» **Records to process**
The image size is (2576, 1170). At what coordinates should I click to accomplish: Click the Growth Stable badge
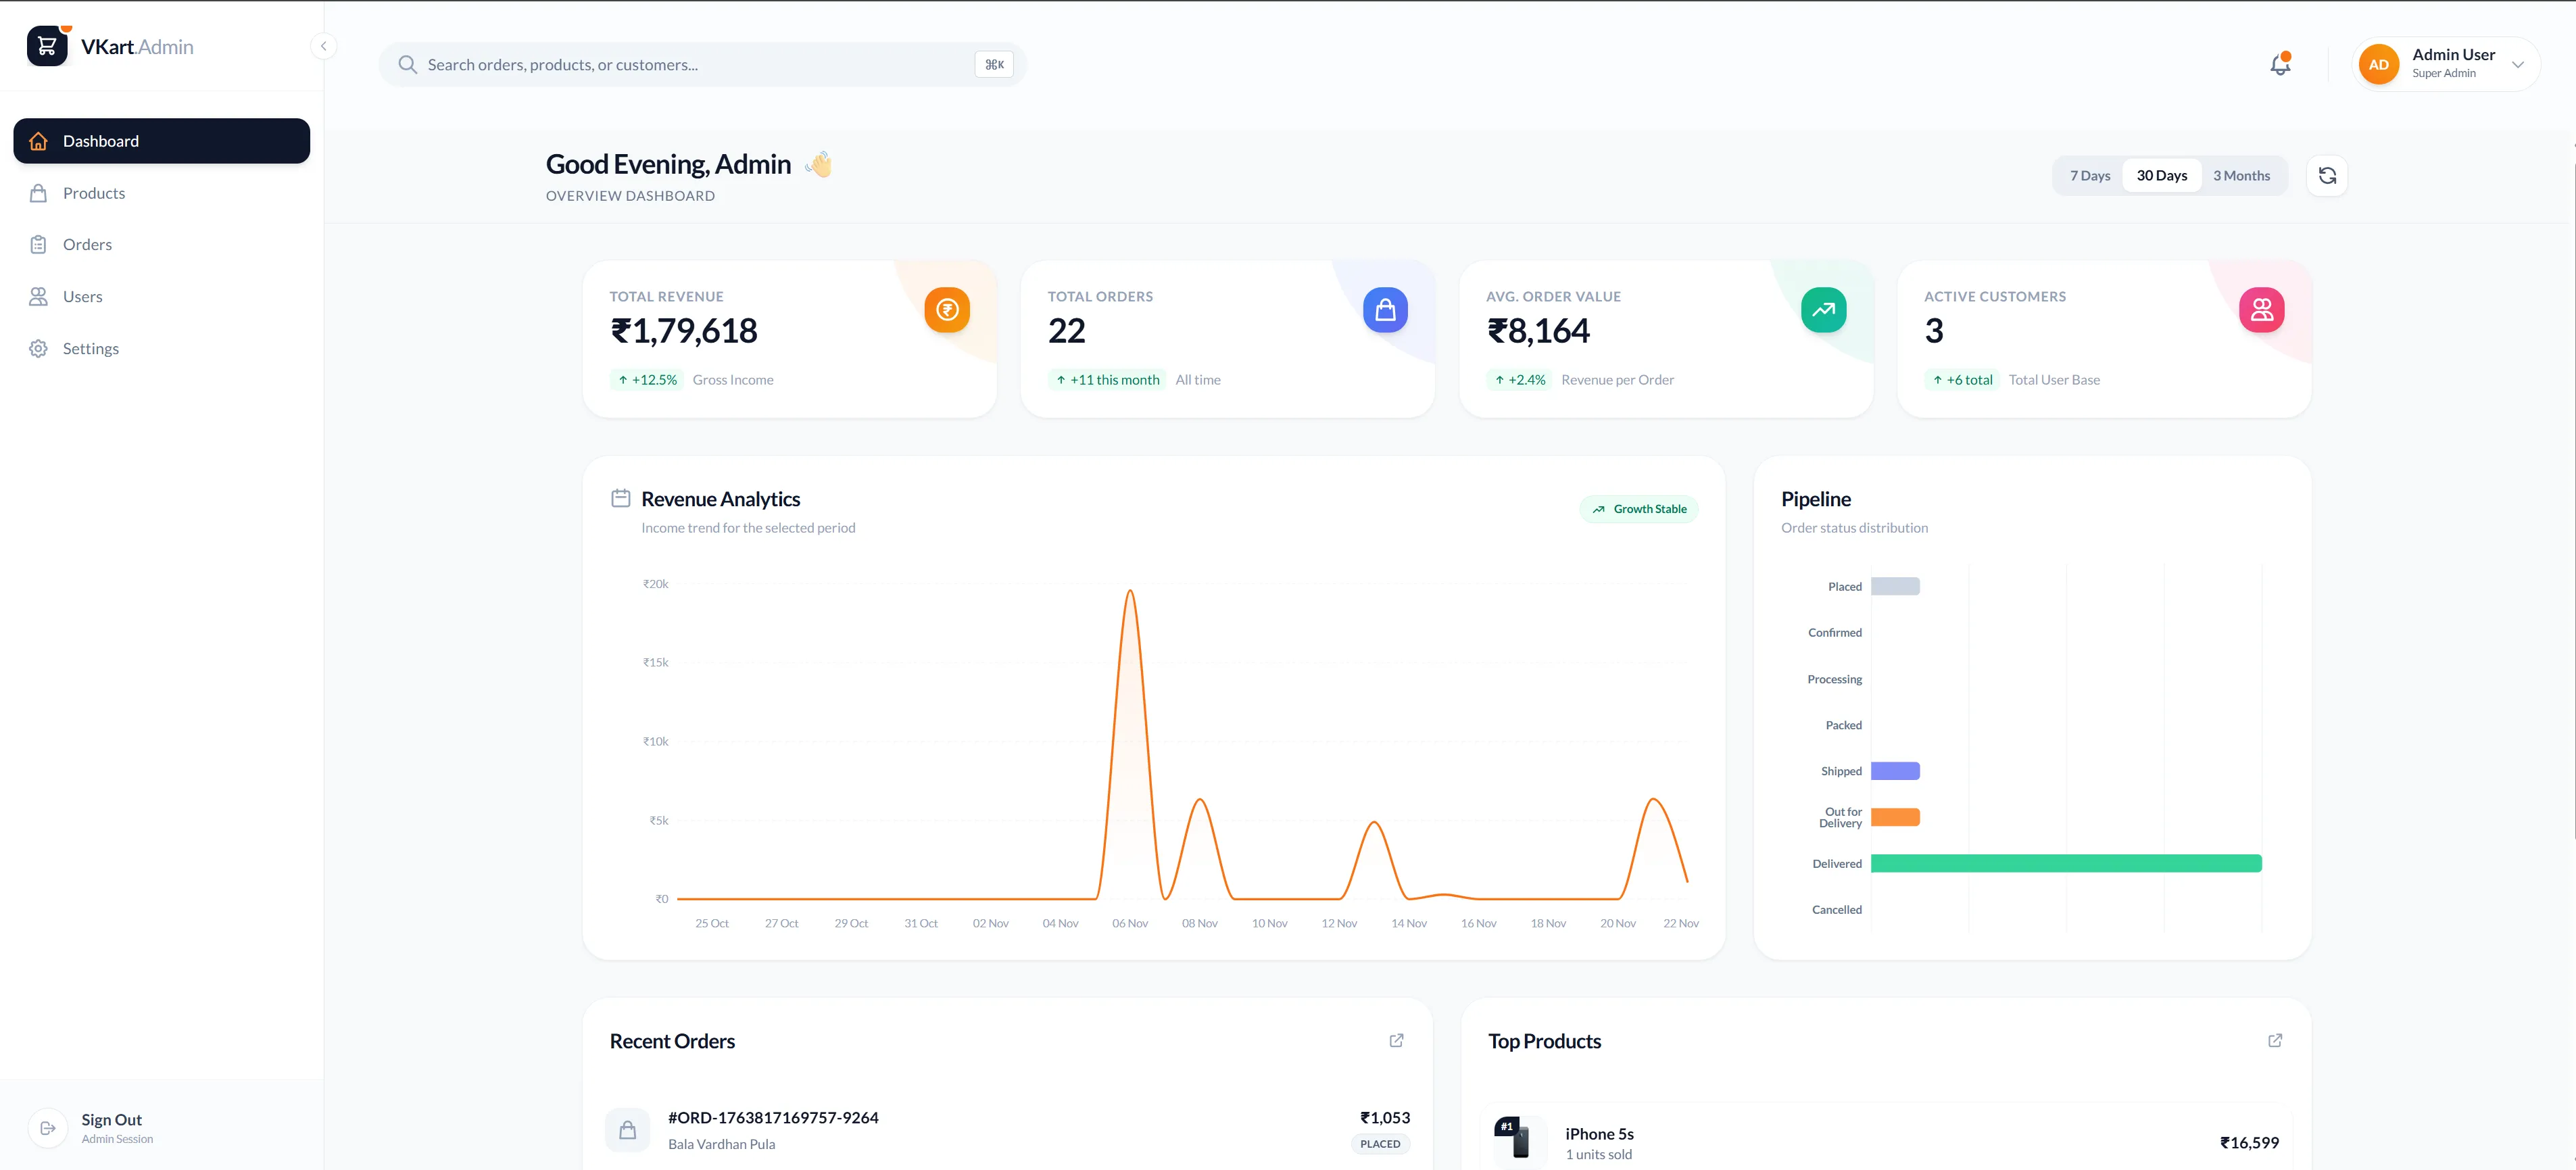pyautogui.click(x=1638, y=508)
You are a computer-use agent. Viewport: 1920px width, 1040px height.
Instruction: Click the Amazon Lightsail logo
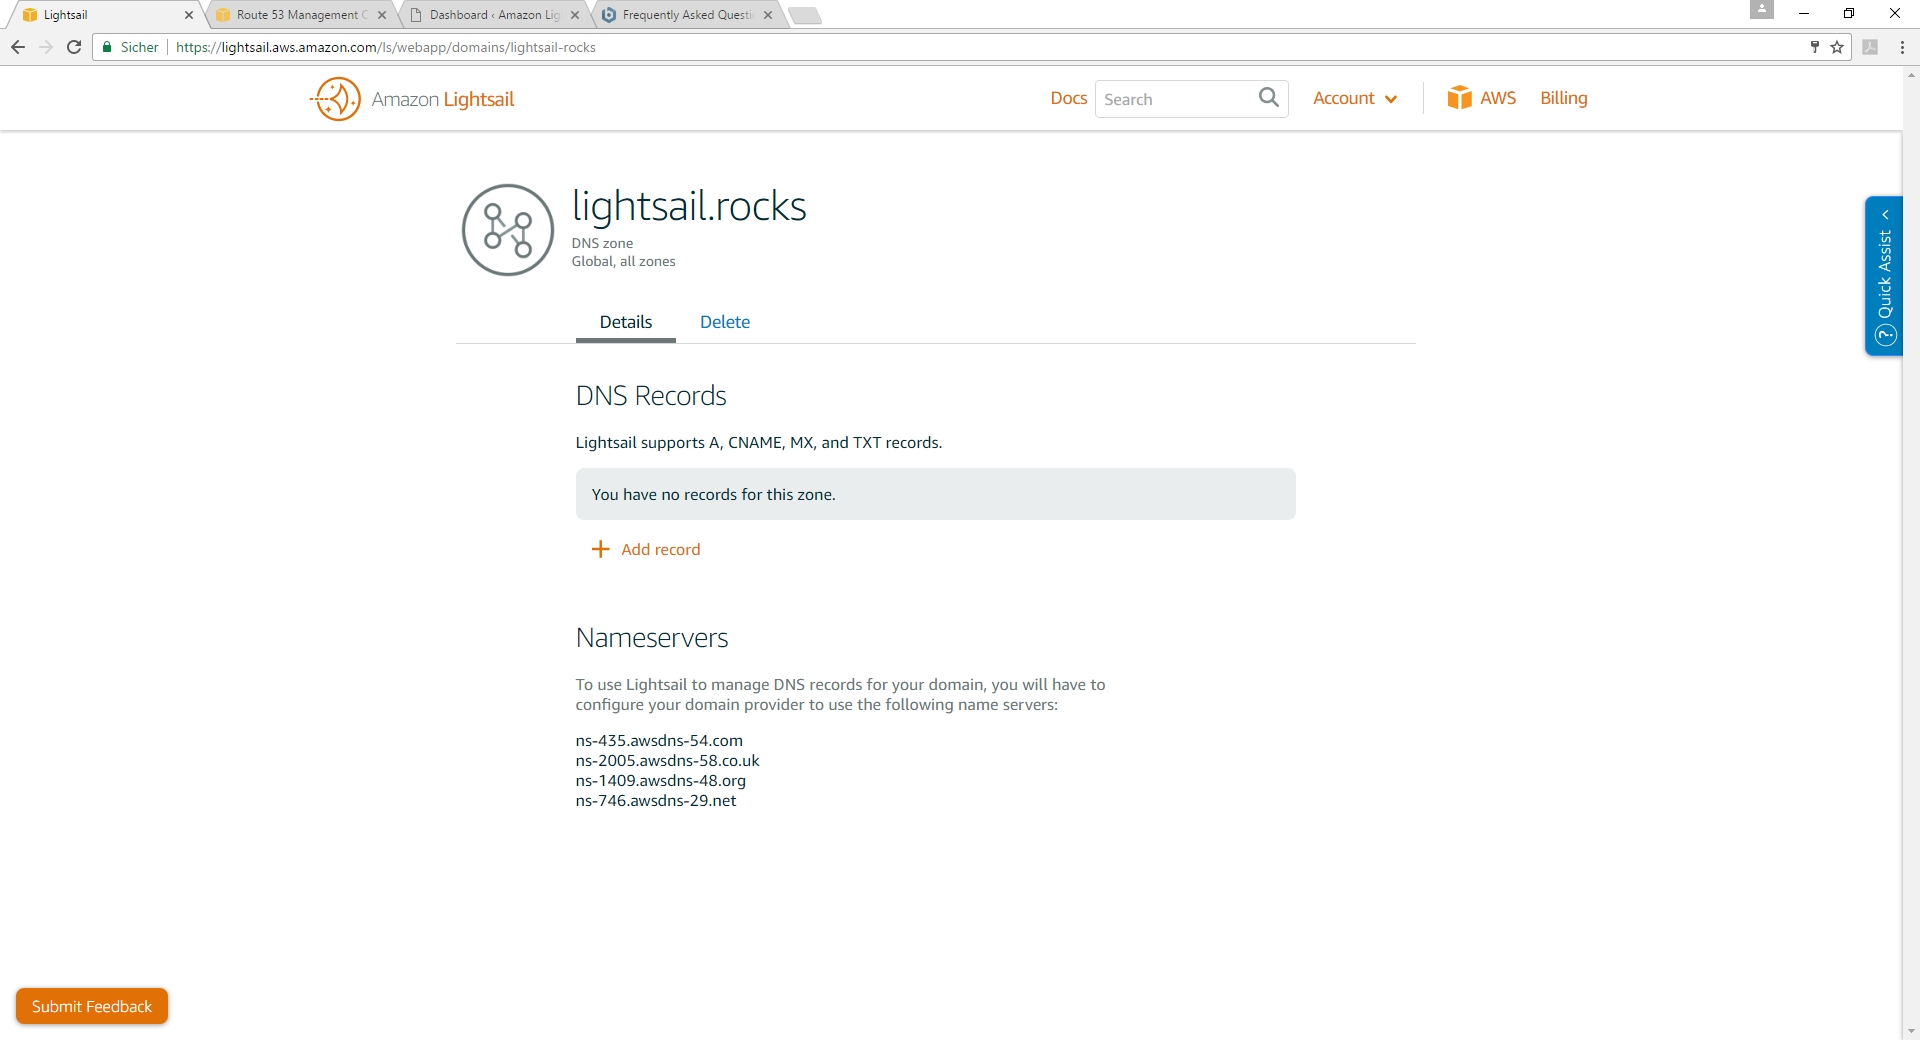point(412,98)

» **Task details**
Only the pictures are dropped. Otherwise, write out the listing exactly.

» **Answer to this problem**
The image size is (2576, 1170). At what coordinates should I click to accomplish: Click the Growth Stable badge
pyautogui.click(x=1638, y=508)
You are a computer-use agent. Viewport: 1920px width, 1040px height.
Instruction: Click the Amazon Lightsail logo
point(412,98)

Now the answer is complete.